Skip all pictures. Set down only the lines starting at the line containing "Task: Select the Editor code brackets icon" and running to the end of the listing.

*-*-*

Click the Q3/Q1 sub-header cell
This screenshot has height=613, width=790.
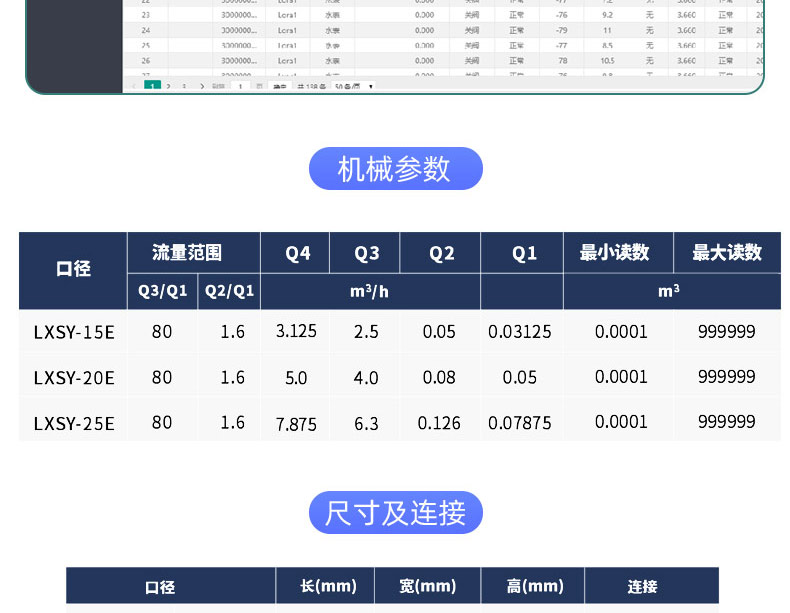[x=162, y=291]
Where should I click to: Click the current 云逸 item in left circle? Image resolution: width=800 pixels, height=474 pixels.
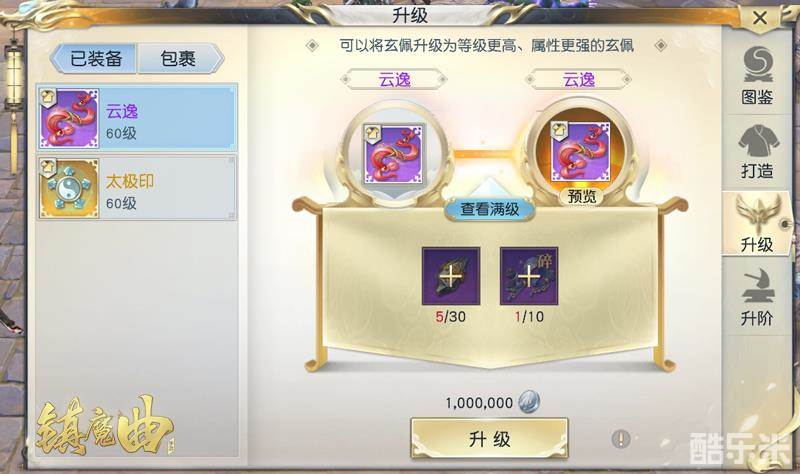(393, 154)
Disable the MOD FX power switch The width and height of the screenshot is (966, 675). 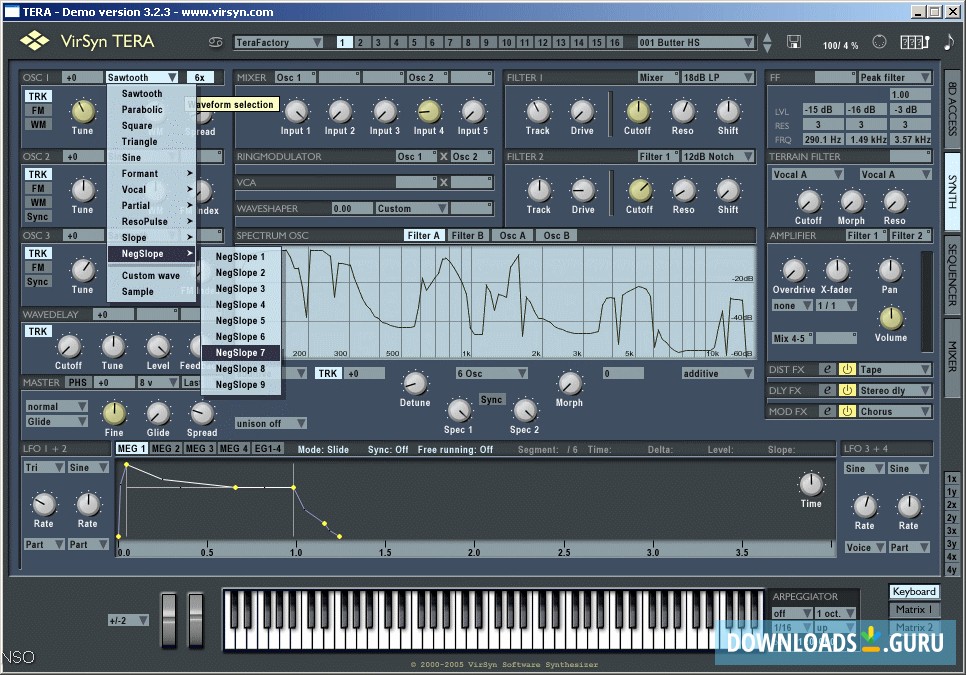(847, 412)
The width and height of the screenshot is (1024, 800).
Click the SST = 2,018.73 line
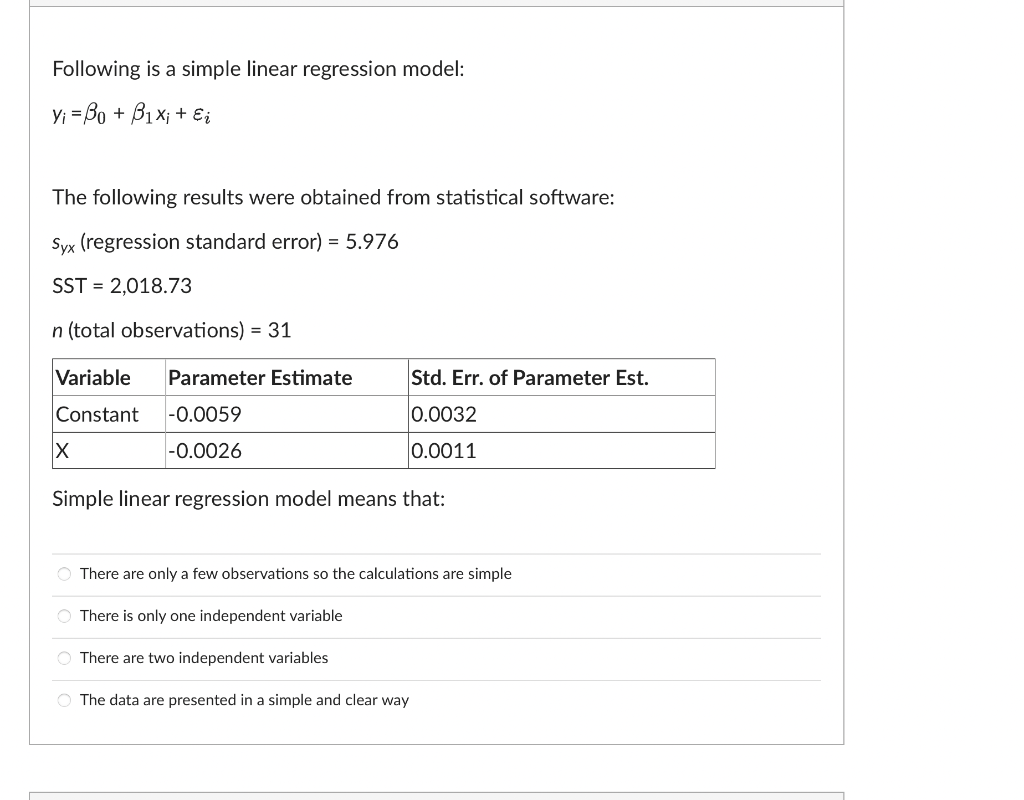122,285
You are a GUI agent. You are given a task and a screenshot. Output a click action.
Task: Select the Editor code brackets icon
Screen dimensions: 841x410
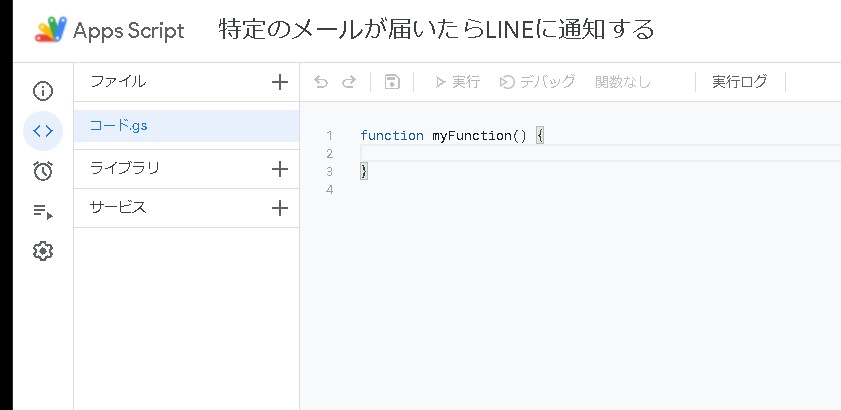pyautogui.click(x=42, y=131)
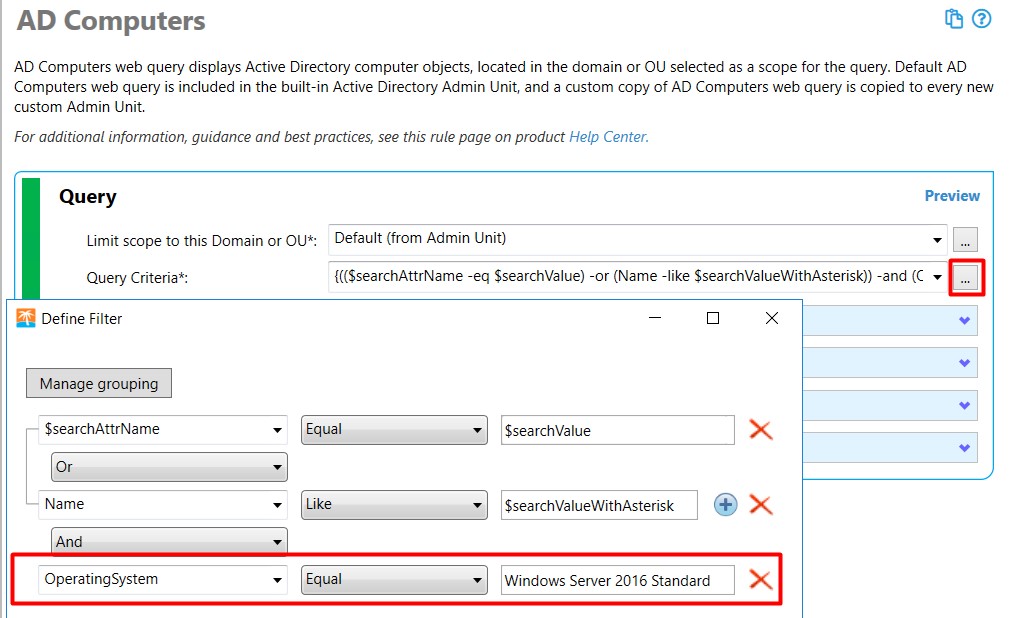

*-*-*

TASK ANSWER:
Task: Select the Editor code brackets icon
Screen dimensions: 841x410
pyautogui.click(x=42, y=131)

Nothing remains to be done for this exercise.